This debate is not about press regulation, it’s about human decency

Douglas Alexander

It’s not every day that you will see a politician challenging a national newspaper to apologise for what it has printed.

But after describing Ed Miliband’s late father, Ralph, a man who served in the Royal Navy in the Second World War, as a man who ‘hated Britain’, a line was crossed.

I have known the Miliband family for more than twenty years, and knowing Ed and David as I do, I think it is entirely justified for them to seek to defend their late father’s reputation and to ask the paper to reflect on its conduct.

By demanding that right of reply, Ed Miliband set out why he believes the Mail got it so wrong, and I believe he has the British public behind him.

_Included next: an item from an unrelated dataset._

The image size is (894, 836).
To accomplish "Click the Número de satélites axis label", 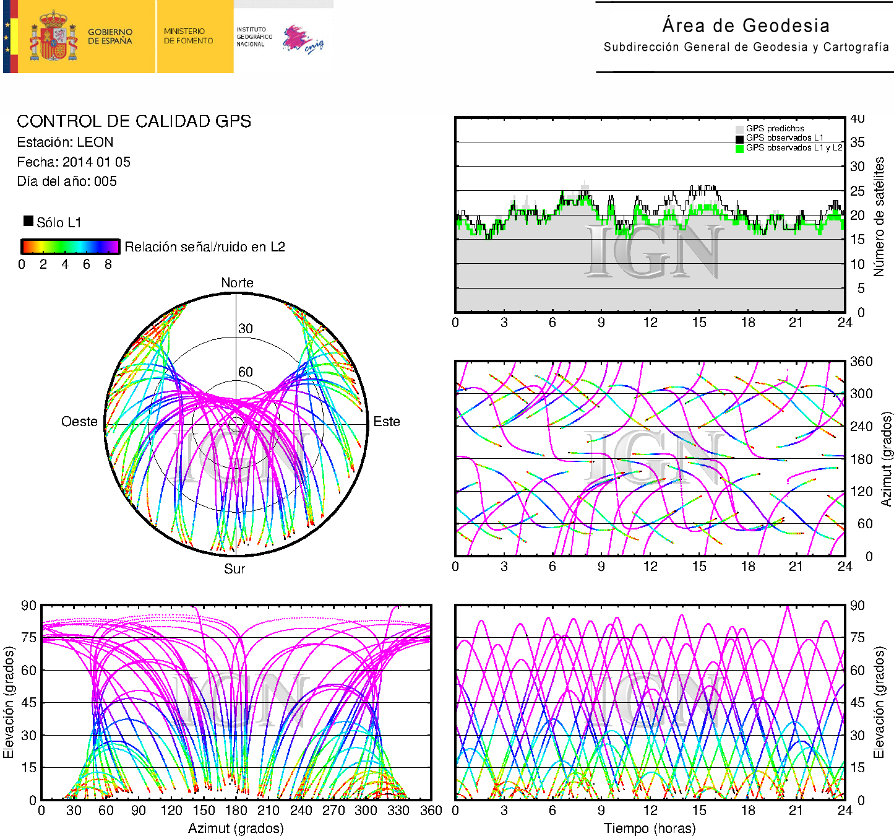I will 879,216.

This is, of course a matter that none of us would have wished to dominate the headlines.

But while it might be unusual for a Labour opposition leader to dominate the media during the week of Conservative Party conference, it’s fair for a son to stick up for his father when he isn’t able to respond himself.

Ed has spoken eloquently and passionately about his father, and we have seen this week that Ed Miliband is not afraid to stand up for what he believes in.

Both he and David have never shied away from talking about their parents and the influence they both had on their upbringing.

But the attempt to gatecrash a private family memorial this week (to commemorate Ed’s uncle) demonstrated how far the Mail on Sunday has also overstepped the mark. The rapid apology from the Mail on Sunday’s Editor demonstrated that even he understood this.

This debate is not about press regulation, it’s about human decency.

It isn’t a right, left issue. Lord Heseltine & John Moore have shown that. It’s a right, wrong issue.